I've seen Klinsmann getting some flack since the Belgium game about the final roster, and frankly I think he deserves some of it. There was no cover for Jozy Altidore, and it really would have been nice to have Landon Donovan on the bench. However, the problems weren't the kids, and they weren't the German-Americans (or as I like to call them, Americans.)

The United States scored five goals in four games plus a 30 minute overtime period. While it's nothing to write home about, it's not terrible, either.

I guess what Julian Green scoring that goal did is it makes me realize that we really aren't designed to score goals. Against elite competition we score them more often than not by chance or on freak plays. In CONCACAF play it's not an issue as we tend to outclass most of our opponents. At the World Cup, on the other hand, we are completely bereft of any concept that the goal of the game is to score goals. In Brazil we scored five, but three of those were either freakish (Dempsey's first) or one-off flash in the pan (John Brooks in 45 minutes of play and Julian Green in 16 minutes).

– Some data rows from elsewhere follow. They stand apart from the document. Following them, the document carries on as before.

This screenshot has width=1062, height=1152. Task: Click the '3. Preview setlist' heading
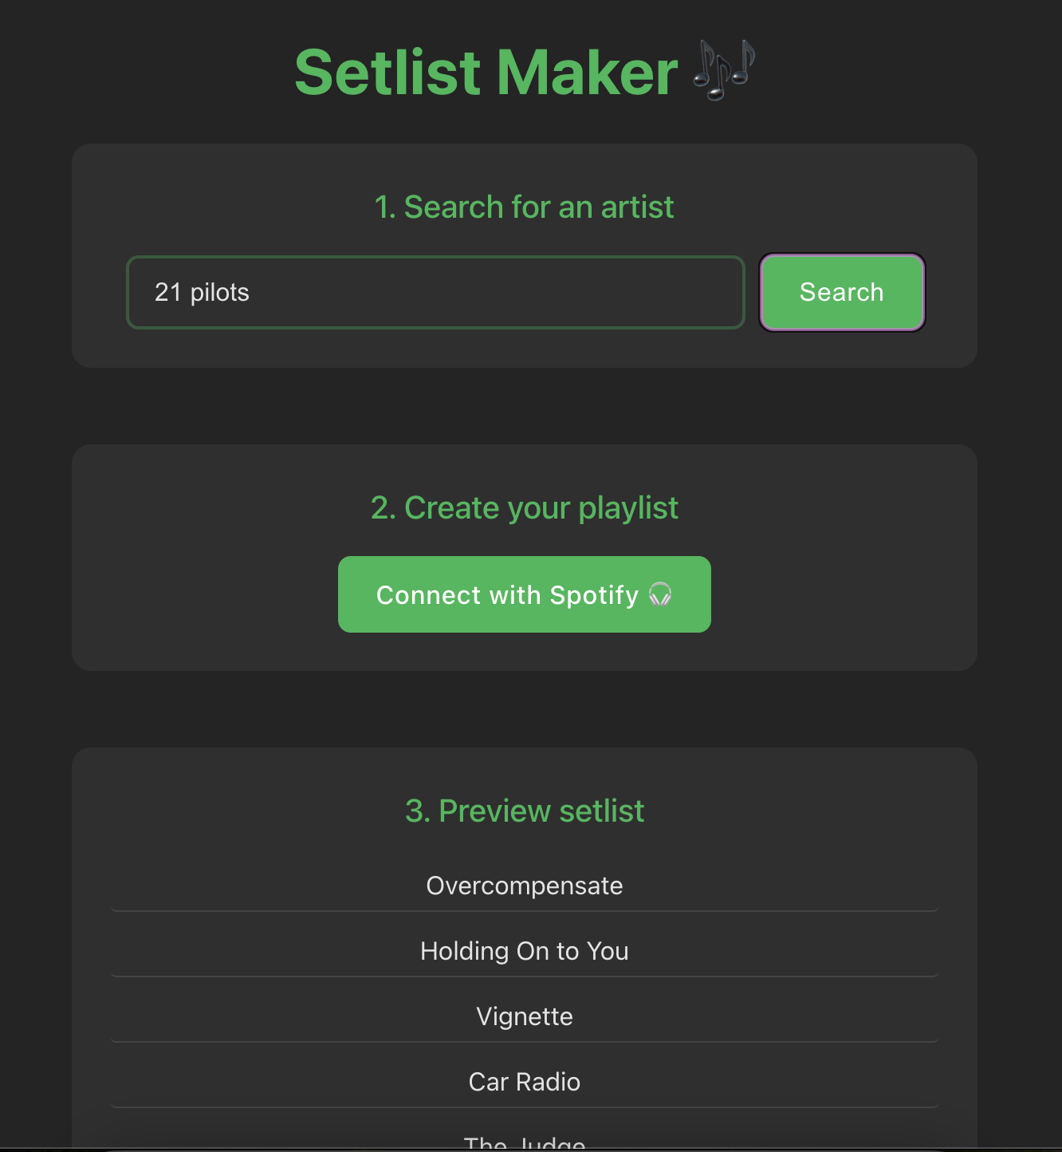tap(524, 811)
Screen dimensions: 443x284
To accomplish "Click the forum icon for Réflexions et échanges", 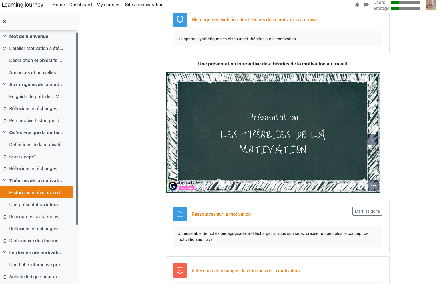I will pos(180,271).
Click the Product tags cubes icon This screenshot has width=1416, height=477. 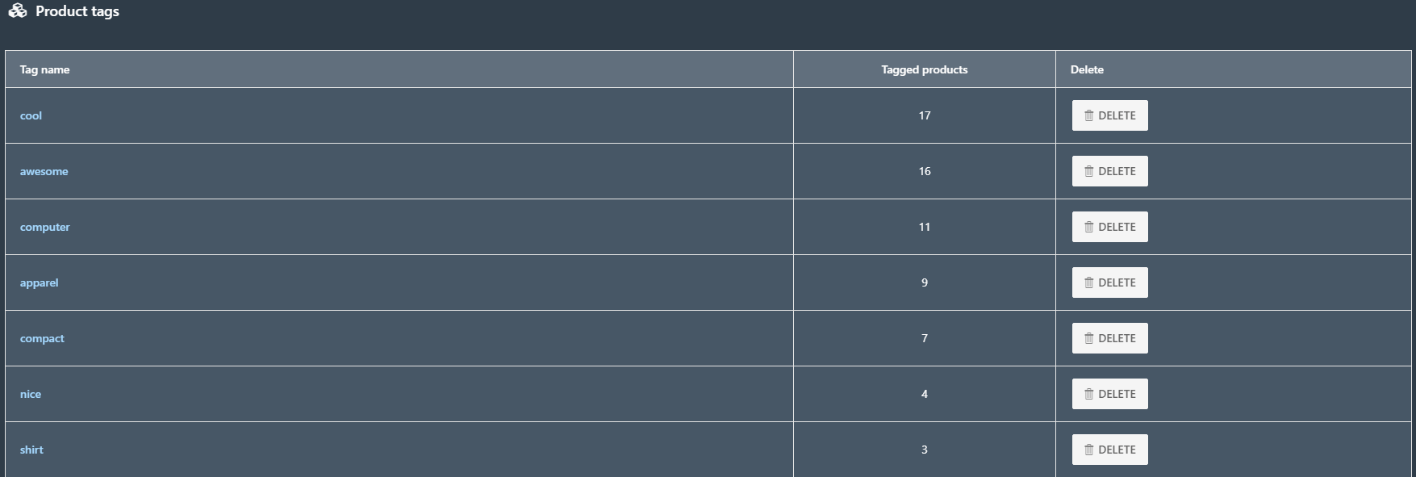coord(18,10)
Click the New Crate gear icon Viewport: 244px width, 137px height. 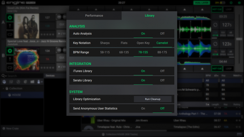point(3,128)
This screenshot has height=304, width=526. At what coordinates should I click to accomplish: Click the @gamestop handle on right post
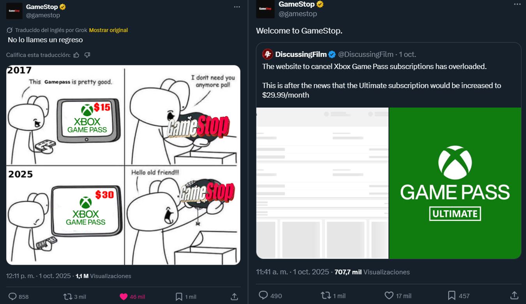(298, 14)
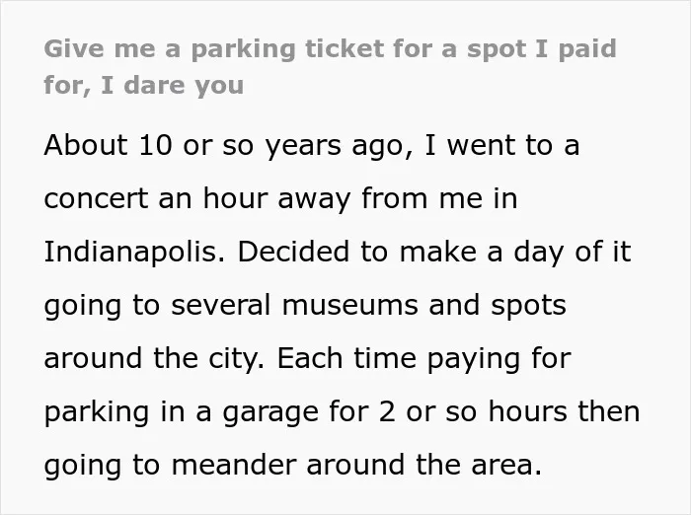
Task: Select the word 'museums' in the text
Action: coord(349,305)
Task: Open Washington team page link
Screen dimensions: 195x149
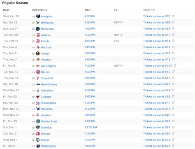Action: (x=49, y=146)
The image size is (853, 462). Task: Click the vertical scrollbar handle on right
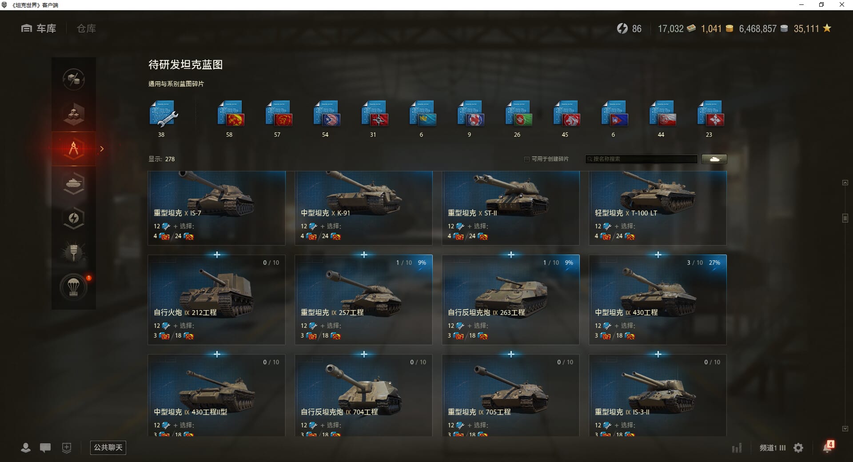845,218
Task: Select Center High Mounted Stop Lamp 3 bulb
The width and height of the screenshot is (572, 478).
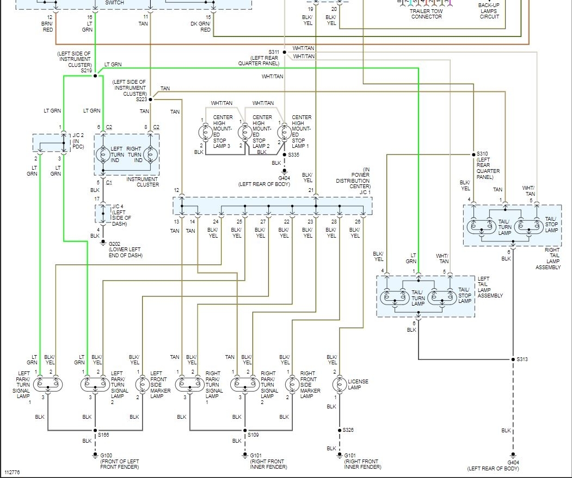Action: coord(205,132)

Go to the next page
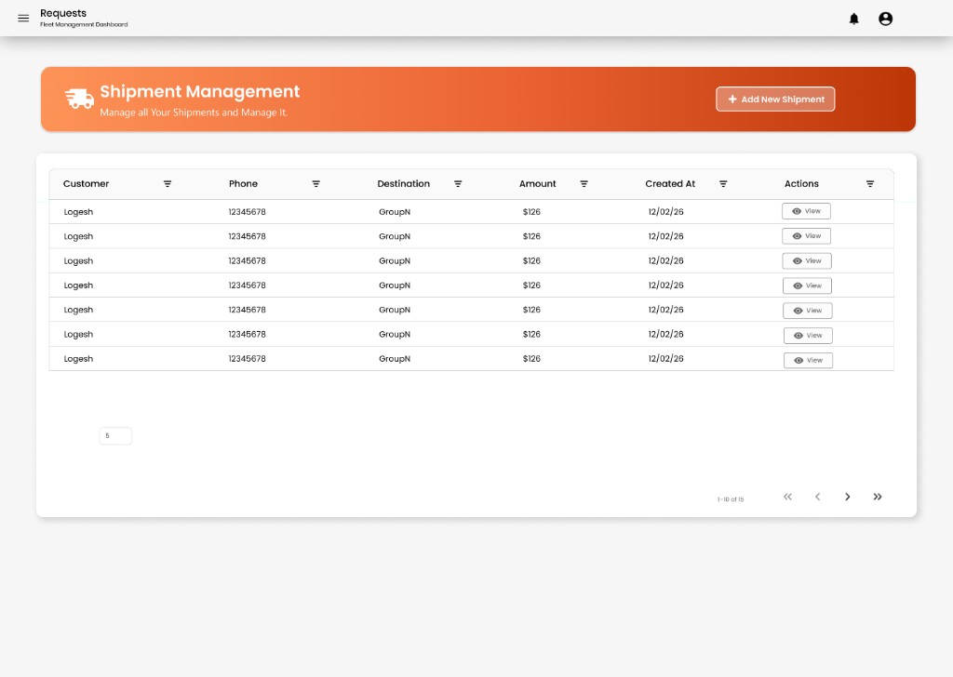(847, 497)
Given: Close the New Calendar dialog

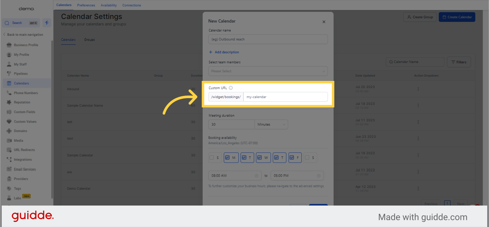Looking at the screenshot, I should click(324, 22).
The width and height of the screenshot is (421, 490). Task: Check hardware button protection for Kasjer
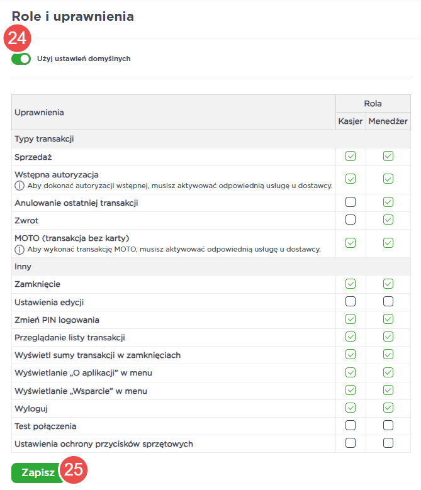coord(351,443)
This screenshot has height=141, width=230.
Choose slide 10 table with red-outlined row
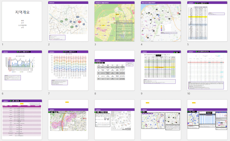click(x=207, y=71)
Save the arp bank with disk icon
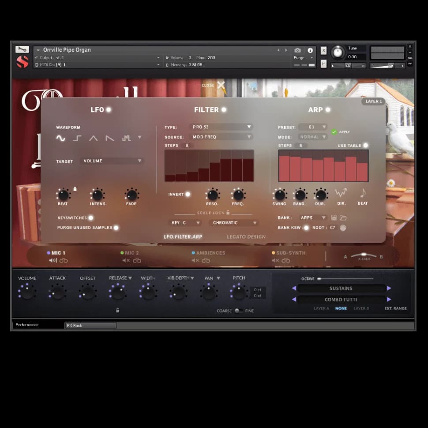Screen dimensions: 428x428 [x=334, y=218]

Maybe if Chris Wondolowski hadn't flubbed his 88th minute chance I wouldn't be writing this article. Then again, my understanding of the USMNT and where it is headed was flawed and a reckoning was coming sooner or later.

Not this kind of reckoning.

Not this kind of reckoning.

 The real issue is that I don't understand how the USMNT progresses from here. When we get to Russia in 2018 we need to able to steadily generate valid goal scoring chances. Playing rope-a-dope and hoping to get lucky on a counter isn't a viable system against the class of teams we play at the World Cup Finals. 

I honestly don't know if it is talent, coaching, or some combination. The U.S. is an unusual team. We have gotten to the point where we have advanced out of the group stage in three of the last four World Cups. But there's a difference between us and the other teams that can say the same. Even when our opponents cede us possession, you rarely get that feeling that a goal is imminent. How do we change that?

Not a sustainable strategy (Photo: Andy Mead/YCJ)

Not a sustainable strategy (Photo: Andy Mead/YCJ)

I apologize to those of you expecting answers, at least my answers. I still don't have any. I'm still processing and I haven't come up with a new model that fits the data I've collected over the year. If any of you can help piece it all back together, I'd love to see what you've come up with. Like I said at the top, I really want to thank those of you that took the time to comment on part one. The more information I have to analyze the better. Different views and opinions are welcome and helpful.

At some point over the holiday weekend I'll come back and wrap this up with my thoughts on where the USMNT can go from here. I promise more conclusions than questions in part three.